Rośnie liczba ZACHOROWAŃ na KRZTUSIEC

2013-01-28 10:27

RZECZPOSPOLITA alarmuje. Niemal trzykrotnie wzrosła zachorowalność na krztusiec. Gazeta pisze, że chorobę dawniej zwaną kokluszem lekarze w wielu przypadkach mylą ze zwykłą grypą, a jej złe leczenie i powikłania są niebezpieczne. Według danych Narodowego Instytutu Zdrowia  w 2012 r. na krztusiec zachorowały 4683 osoby. Rok wcześniej było ich 1669.

Jak rozpoznac u siebie chorobę? Jej pierwsze objawy są bardzo podobne do grypy i dlatego wielu lekarzy ma kłopot z właściwą diagnozą. - Różni je jednak ich przebieg.

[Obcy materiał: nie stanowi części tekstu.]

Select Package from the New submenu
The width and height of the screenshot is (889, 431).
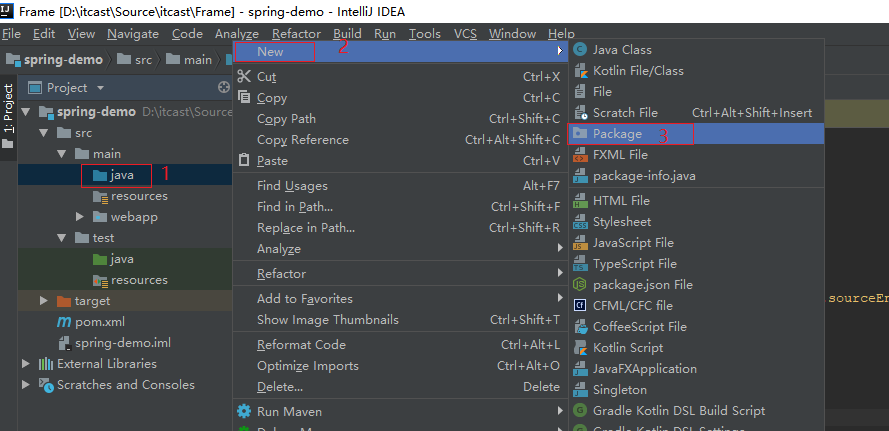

W przypadku krztuśca objawy kaszlu nasilają się i mogą trwać 4-6 tygodni - wskazuje dr Grażyna Cholewińska-Szymańska, mazowiecka konsultant chorób zakaźnych.

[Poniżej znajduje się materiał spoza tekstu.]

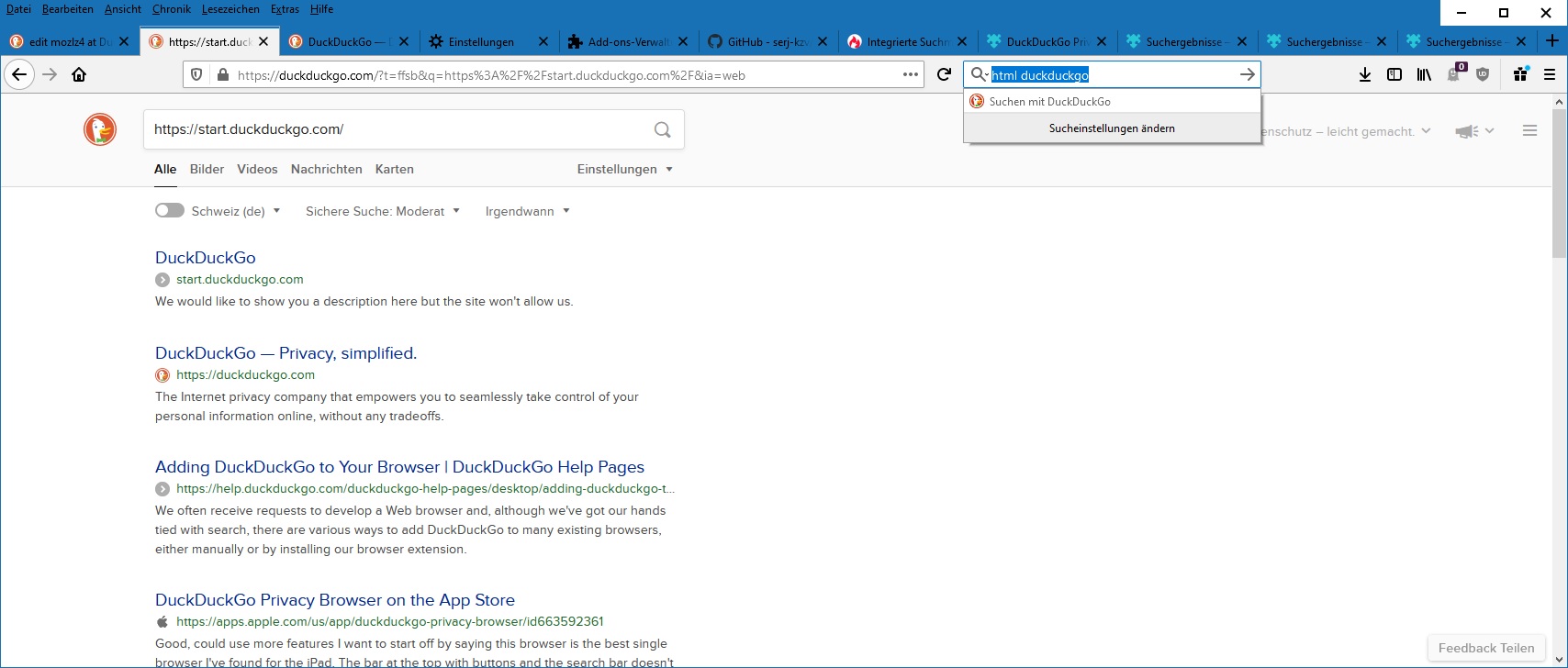This screenshot has width=1568, height=668.
Task: Click the Downloads arrow icon in toolbar
Action: [x=1365, y=75]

Krztusiec to choroba bakteryjna, powinna być leczona antybiotykami - mówi warszawski medyk dr Marek Cybula. Doktor podkreśla, że niemożliwe jest wyzdrowienie, gdy pacjent będzie przyjmował leki antywirusowe na grypę. Nieleczona choroba może dporowadzić do bardzo poważnych powikłań. Może np. uszkodzić wzrok i słuch czy tkanki mózgu. Może też doprowadzić do zapalenia: płuc, oskrzeli, nerek, opon mózgowo-rdzeniowych, a nawet do śmierci.

Eksperci nie mają wątpliwości, że choroba powróciła głównie przez zaniechania szczepień. Mimo, że w Polsce na liście obowiązkowych, bezpłatnych szczepień dla dzieci są te na krztusiec. Nie wszyscy rodzice jednak je wykonują.